ELI5-level question: Is this conceptually related to one of the key insights/corollaries of the Coase theory, which is that efficient allocations of property requires clearly defined property rights? And, the behavioral econ observation that irrational attachment to the status quo (e.g., endowment effect) can prevent efficient transactions?

Replies from: sharmake-farah
comment by Noosphere89 (sharmake-farah) · 2022-08-12T21:32:25.663Z · LW(p) · GW(p)

It's Coase's Theorem, and yeah now I do see a relationship, at least distantly. It's an interesting connection, in some sense.

comment by Максим Богомолов (maksim-bogomolov) · 2022-08-09T10:40:59.401Z · LW(p) · GW(p)

Hi, recently (just three months ago) I have suggested similar and slightly broader conception of boundaries. Taking anything as a concept in a mind of rational agents (just because rational agents need to make a concept or models  of objects to interact with them as rational agents) anything have boundaries: abstract ideas or living beings. Such boundaries include time period of existence of any being, domains of functions, terms of existence or any other conditions under which something sustain its existence and sense. For example, idea of freedom of agent becomes nonsense if we try to implement agent's freedom out of terms of existence of that agent. Now, when I have met your article, I think such a broad conception of boundaries could be also formalized in similar way. But maybe some taxonomy of boundaries is needed firstly.

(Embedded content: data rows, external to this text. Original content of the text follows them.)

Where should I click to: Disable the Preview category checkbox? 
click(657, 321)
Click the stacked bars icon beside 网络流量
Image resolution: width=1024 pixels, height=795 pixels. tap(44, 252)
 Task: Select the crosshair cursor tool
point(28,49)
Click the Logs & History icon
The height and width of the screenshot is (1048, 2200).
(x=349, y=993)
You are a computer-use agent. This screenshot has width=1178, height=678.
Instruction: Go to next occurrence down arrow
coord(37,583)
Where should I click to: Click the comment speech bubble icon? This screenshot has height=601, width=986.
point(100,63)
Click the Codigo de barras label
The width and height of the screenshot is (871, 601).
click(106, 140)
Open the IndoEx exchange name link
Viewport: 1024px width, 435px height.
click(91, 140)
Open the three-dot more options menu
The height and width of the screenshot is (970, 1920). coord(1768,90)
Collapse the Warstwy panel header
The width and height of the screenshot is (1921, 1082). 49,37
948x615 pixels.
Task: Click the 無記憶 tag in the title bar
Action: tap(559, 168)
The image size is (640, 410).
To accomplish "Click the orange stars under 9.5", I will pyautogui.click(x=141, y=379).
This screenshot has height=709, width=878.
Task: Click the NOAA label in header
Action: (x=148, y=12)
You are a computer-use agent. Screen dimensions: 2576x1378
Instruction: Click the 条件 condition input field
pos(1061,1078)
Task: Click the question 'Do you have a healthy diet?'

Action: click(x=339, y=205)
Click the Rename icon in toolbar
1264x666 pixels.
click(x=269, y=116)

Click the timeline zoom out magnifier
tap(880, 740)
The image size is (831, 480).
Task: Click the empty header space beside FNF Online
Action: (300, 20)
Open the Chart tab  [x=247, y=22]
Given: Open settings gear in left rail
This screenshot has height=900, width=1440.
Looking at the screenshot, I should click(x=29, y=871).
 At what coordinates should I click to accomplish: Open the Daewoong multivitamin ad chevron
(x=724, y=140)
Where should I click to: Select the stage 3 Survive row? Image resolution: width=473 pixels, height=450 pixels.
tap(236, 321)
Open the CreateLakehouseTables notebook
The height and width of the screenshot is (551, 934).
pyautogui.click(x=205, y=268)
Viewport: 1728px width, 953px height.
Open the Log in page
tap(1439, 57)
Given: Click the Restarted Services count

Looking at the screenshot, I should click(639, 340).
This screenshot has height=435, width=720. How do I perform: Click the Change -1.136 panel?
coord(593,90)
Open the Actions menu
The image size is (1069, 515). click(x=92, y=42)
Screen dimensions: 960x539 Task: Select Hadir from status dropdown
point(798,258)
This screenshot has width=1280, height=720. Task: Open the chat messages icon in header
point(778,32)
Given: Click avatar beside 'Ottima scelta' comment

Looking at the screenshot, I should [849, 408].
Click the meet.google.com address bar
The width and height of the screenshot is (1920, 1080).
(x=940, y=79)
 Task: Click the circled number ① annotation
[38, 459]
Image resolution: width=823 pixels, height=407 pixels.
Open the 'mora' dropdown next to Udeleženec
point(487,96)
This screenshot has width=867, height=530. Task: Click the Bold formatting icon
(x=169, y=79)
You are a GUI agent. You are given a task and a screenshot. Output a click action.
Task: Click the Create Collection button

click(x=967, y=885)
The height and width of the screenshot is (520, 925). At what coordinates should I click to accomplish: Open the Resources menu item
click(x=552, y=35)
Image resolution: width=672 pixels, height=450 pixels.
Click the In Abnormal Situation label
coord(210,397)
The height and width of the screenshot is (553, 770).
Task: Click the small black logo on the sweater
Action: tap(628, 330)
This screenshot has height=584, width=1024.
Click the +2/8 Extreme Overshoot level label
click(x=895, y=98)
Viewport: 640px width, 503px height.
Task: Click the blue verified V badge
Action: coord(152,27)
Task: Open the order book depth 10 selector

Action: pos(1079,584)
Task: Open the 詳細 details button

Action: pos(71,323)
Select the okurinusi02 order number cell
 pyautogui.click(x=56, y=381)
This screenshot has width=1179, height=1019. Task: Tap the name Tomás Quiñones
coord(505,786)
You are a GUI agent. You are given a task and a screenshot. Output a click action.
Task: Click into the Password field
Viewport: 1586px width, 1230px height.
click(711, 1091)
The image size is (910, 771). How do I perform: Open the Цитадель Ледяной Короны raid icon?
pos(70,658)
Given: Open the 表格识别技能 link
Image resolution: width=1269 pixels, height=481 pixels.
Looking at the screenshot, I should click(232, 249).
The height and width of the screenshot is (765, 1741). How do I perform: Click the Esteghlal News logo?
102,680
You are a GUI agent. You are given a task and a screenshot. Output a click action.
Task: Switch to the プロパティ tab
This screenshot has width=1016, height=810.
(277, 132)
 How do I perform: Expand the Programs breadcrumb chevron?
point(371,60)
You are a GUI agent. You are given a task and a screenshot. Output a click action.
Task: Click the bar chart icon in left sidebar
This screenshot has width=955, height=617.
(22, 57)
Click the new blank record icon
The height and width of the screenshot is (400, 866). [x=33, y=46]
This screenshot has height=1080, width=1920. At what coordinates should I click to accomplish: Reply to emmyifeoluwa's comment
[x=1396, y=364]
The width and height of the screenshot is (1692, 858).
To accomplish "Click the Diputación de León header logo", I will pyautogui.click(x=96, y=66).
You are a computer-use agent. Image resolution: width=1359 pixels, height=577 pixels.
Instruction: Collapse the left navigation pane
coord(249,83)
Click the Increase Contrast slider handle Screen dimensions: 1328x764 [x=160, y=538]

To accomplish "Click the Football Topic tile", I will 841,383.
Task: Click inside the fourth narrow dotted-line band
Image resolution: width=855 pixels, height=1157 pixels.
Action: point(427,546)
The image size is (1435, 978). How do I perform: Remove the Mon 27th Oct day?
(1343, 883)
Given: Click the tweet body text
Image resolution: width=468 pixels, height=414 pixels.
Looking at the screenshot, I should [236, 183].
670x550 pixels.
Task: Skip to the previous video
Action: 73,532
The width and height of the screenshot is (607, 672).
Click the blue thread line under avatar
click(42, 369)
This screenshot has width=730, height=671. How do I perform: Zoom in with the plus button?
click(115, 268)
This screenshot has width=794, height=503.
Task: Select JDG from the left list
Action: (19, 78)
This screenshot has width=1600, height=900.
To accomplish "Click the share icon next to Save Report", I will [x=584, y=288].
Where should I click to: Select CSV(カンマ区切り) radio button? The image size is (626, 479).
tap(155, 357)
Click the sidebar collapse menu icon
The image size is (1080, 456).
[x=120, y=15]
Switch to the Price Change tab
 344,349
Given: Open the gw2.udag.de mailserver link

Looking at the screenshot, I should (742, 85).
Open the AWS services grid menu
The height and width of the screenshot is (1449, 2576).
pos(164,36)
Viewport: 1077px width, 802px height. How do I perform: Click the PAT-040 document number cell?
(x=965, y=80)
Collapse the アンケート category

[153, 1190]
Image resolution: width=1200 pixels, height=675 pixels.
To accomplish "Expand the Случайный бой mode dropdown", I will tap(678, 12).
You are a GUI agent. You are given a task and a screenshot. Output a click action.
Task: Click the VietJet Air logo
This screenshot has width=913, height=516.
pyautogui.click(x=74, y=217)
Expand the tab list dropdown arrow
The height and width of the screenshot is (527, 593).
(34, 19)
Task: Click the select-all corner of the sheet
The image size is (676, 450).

Glad to see that people from other parts of world thinks in similar way and going even further.

Here's my article (in Russian): https://vk.com/@317703-ogranichennaya-racionalnost

comment by Flaglandbase · 2022-07-28T08:33:42.651Z · LW(p) · GW(p)

For a human, the most important boundary is whatever contains the information in their brain. This is not just the brain itself, but the way the brain is divided by internal boundaries. This information could only be satisfactorily copied to an external device if these boundaries could be fully measured. 

comment by Tobias Brown · 2023-07-18T13:19:29.694Z · LW(p) · GW(p)

"Boundaries," as discussed in "Boundaries", Part 1, is a crucial but often overlooked concept in utility theory. It refers to the limitations individuals set to protect their well-being, happiness, and resources. Understanding boundaries helps in making rational decisions, maintaining balance, and avoiding undue stress or exploitation in various situations.